Jamais on n’aura vu le mal plus déchaîné ; et en même temps plus contenu dans la main de Dieu.
L’Église, comme Notre Seigneur, sera livrée sans défense aux bourreaux qui la crucifieront dans tous ses membres ; mais il ne sera pas permis de lui briser les os, qui sont les élus, pas plus qu’à l’agneau pascal étendu sur la croix.
L’épreuve sera limitée, abrégée à cause des élus ; et les élus seront sauvés ; et les élus, ce seront tous les vrais humbles.
Enfin l’épreuve se terminera par un triomphe inouï de l’Église, comparable à une résurrection.
Dans ces temps-là, et même parmi les préludes de la crise suprême, elle verra se convertir les restes des nations.
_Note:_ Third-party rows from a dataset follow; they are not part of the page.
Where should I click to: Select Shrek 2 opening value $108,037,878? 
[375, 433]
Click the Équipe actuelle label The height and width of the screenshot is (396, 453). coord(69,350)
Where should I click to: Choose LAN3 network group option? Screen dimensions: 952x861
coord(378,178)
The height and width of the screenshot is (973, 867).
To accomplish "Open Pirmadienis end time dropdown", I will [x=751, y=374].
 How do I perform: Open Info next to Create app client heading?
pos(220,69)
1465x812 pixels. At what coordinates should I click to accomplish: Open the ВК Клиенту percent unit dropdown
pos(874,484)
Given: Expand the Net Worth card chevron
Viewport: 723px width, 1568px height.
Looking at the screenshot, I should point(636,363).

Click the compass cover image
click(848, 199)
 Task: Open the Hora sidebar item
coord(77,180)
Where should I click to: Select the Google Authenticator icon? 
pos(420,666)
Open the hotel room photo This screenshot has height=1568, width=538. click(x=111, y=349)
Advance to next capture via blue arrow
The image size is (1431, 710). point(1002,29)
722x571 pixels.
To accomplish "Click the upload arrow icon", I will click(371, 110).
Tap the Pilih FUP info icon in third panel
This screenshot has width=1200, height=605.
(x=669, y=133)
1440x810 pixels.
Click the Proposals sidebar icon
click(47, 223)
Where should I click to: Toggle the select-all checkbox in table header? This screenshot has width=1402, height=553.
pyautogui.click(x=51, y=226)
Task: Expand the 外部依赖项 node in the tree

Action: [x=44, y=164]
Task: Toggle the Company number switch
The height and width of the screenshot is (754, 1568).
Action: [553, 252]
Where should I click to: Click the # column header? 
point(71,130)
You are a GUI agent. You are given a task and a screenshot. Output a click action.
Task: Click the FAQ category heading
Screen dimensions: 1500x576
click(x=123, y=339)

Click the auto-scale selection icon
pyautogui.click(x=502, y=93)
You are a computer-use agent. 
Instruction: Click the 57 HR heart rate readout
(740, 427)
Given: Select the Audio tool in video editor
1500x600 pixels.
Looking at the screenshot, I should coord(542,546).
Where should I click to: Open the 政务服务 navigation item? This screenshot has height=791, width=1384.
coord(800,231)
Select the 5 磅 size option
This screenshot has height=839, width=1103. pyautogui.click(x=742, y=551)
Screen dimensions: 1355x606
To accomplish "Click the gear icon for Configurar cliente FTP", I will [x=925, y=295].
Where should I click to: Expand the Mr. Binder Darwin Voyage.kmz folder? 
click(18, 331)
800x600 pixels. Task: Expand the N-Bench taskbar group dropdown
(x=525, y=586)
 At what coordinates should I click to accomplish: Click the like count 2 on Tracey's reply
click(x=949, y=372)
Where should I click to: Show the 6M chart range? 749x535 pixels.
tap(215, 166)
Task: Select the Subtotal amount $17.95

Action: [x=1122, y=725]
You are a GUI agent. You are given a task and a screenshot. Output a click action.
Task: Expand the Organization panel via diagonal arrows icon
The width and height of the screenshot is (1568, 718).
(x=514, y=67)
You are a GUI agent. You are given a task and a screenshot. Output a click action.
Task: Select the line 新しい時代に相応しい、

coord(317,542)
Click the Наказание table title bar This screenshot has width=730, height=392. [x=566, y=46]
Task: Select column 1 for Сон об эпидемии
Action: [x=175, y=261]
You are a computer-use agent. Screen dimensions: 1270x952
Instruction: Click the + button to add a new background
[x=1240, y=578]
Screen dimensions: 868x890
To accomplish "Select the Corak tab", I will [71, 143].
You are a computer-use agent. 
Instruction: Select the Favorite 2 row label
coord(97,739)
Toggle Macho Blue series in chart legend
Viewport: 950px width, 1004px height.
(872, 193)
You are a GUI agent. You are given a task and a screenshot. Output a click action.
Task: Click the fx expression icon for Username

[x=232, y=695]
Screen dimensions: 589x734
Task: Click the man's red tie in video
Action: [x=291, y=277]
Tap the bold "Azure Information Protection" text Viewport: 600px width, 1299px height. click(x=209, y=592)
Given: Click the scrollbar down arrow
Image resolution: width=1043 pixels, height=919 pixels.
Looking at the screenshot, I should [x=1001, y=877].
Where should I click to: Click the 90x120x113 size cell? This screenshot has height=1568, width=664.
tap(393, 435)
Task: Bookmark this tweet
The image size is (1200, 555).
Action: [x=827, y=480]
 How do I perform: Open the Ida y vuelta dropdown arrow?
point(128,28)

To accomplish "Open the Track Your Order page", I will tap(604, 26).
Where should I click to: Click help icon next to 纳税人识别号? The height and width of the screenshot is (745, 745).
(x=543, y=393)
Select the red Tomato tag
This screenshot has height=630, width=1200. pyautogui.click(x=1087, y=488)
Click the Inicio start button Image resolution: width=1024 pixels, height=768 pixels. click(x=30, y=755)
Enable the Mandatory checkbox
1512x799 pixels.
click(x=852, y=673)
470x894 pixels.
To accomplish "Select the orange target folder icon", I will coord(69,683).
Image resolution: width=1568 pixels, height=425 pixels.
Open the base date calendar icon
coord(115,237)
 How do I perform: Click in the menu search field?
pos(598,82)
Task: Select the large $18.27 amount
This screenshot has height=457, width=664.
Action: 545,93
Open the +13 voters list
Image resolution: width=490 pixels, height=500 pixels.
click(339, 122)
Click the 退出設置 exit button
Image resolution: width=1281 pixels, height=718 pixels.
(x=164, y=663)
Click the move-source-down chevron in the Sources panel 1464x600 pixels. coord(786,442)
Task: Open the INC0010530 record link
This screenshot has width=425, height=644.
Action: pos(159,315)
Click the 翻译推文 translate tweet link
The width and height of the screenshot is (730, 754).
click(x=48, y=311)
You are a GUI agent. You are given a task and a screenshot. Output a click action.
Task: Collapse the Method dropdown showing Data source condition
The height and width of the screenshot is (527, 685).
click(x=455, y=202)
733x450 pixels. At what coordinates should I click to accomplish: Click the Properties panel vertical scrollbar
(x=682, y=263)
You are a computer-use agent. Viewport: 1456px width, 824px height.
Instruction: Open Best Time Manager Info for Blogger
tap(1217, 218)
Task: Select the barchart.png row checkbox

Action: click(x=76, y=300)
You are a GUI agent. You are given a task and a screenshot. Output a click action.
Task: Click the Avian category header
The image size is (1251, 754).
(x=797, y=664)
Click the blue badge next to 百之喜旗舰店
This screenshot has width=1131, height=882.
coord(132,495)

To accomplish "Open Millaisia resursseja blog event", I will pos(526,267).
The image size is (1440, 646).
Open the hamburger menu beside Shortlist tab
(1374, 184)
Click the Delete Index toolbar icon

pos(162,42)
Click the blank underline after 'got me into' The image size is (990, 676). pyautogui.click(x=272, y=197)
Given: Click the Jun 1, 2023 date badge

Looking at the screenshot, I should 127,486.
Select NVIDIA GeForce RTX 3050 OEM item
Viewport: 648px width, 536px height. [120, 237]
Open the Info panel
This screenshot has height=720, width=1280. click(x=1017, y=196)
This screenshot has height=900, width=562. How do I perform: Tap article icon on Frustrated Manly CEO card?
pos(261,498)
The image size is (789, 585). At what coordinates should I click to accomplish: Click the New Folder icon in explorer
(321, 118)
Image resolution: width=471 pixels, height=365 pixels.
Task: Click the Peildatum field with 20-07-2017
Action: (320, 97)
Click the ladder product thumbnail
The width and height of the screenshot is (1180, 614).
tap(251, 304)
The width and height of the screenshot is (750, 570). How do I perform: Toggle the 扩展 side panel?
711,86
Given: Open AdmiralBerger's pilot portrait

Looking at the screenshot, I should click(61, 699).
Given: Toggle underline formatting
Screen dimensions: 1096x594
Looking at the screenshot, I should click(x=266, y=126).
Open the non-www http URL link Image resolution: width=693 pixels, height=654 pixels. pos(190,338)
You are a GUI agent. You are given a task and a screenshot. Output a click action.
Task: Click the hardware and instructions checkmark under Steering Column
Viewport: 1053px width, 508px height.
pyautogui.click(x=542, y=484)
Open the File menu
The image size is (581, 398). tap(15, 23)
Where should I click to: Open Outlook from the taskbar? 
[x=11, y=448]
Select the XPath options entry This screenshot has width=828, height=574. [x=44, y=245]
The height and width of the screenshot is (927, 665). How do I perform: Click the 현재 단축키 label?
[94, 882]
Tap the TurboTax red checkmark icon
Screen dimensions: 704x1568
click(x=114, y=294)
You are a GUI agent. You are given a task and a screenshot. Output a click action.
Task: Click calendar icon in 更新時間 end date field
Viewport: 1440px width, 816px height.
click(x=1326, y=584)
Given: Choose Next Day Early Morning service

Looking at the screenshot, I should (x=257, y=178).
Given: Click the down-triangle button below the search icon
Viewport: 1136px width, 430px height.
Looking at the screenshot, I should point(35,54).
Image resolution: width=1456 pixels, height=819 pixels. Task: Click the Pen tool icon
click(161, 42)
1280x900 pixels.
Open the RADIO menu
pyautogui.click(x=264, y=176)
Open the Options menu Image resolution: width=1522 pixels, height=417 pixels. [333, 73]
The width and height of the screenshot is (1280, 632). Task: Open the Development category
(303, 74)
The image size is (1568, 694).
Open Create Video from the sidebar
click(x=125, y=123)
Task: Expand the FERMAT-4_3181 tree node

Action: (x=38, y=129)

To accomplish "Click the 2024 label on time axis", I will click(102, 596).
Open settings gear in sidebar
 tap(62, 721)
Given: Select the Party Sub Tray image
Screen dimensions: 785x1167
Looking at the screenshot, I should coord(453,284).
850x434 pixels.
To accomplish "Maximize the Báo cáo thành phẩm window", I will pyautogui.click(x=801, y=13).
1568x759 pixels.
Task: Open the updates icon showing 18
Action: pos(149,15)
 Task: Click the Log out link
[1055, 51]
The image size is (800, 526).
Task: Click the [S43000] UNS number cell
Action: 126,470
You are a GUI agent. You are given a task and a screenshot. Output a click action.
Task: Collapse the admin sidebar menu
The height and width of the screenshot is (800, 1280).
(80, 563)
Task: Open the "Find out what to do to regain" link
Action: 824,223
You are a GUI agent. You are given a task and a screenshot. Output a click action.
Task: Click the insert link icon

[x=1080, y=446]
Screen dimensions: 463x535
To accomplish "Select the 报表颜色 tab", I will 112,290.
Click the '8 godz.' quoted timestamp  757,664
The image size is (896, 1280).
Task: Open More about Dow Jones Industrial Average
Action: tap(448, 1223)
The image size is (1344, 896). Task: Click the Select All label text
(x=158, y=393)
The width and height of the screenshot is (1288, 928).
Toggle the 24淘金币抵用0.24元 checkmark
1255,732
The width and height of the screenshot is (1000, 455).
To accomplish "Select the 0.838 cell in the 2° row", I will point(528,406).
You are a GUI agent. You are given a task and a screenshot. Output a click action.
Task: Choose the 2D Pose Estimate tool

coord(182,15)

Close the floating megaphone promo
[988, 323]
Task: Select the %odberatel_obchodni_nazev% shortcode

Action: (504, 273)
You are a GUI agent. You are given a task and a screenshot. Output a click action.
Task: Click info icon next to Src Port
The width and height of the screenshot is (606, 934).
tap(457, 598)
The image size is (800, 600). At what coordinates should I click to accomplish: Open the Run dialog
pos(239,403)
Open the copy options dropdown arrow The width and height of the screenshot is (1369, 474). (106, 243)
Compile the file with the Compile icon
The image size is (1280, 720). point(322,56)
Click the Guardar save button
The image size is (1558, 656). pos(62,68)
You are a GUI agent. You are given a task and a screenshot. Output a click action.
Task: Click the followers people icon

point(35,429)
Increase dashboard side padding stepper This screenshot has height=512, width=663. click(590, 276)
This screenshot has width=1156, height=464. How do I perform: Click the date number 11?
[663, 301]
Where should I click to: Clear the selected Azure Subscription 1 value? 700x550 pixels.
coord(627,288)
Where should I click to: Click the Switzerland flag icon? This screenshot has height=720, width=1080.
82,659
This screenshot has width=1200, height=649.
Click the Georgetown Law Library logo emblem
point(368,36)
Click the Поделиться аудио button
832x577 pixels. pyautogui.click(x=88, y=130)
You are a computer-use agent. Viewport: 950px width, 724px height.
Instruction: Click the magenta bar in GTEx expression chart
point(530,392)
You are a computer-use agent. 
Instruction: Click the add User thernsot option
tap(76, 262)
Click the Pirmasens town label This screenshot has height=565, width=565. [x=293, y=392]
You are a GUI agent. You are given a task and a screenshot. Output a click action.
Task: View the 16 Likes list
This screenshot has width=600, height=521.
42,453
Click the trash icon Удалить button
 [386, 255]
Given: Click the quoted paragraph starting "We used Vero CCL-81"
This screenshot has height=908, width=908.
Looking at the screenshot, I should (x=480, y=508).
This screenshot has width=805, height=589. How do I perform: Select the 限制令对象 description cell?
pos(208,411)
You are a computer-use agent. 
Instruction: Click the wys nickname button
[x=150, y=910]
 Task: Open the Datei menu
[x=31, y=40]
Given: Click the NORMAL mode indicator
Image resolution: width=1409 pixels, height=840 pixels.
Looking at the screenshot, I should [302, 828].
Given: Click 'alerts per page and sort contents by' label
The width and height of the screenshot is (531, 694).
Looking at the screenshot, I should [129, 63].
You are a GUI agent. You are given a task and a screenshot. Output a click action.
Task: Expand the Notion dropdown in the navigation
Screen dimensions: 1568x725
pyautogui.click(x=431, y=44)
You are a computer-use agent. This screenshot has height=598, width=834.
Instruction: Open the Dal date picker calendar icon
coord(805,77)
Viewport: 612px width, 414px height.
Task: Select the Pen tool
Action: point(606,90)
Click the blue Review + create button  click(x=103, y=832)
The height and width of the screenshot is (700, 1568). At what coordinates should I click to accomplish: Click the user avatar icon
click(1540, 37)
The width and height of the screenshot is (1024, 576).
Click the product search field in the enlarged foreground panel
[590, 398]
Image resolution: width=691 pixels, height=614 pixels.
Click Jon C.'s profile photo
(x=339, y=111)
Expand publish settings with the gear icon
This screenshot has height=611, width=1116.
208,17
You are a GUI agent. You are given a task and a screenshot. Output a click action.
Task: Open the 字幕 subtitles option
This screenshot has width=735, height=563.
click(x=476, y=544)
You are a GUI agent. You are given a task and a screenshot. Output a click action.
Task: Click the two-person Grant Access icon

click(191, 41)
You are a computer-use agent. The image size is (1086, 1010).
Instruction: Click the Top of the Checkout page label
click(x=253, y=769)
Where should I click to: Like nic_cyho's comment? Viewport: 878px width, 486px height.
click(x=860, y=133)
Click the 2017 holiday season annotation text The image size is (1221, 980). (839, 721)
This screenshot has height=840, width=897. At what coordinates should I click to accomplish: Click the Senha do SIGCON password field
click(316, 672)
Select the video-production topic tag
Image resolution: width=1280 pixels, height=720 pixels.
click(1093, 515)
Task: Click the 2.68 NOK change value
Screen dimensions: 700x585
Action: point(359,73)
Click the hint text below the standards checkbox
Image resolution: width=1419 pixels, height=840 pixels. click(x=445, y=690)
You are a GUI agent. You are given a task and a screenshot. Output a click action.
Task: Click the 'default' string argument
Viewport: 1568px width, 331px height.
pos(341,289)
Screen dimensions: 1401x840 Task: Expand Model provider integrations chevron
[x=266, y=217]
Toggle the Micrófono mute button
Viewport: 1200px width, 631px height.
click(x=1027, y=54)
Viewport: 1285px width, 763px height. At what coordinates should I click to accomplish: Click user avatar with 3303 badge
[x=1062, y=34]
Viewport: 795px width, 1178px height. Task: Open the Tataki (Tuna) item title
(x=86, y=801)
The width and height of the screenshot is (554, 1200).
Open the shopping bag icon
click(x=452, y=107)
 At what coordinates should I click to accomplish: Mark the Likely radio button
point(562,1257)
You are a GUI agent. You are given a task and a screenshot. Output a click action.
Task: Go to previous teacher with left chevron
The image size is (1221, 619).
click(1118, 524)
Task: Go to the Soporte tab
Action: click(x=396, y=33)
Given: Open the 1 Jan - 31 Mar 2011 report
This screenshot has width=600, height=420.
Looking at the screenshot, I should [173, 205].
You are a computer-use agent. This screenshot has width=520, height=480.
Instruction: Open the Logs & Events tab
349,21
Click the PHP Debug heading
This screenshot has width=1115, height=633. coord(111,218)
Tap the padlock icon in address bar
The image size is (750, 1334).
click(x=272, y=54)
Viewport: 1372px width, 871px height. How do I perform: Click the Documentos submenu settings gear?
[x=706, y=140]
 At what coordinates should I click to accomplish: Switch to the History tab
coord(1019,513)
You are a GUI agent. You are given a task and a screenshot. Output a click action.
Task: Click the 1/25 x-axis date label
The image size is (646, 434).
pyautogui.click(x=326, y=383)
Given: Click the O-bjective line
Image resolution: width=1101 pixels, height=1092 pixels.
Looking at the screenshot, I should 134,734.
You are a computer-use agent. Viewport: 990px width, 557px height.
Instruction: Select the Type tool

Mais sa plus vive consolation sera le retour des juifs.
Les juifs se convertiront, soit avant soit durant le triomphe de l’Église ; et saint Paul, qui annonce ce grand événement, ne se tient pas de joie en en contemplant les suites.
On le voit, la parole des Psaumes peut s’appliquer ici à l’Église : Suivant la multitude des afflictions qui ont rempli mon cœur, vos consolations, Seigneur, ont réjoui mon âme.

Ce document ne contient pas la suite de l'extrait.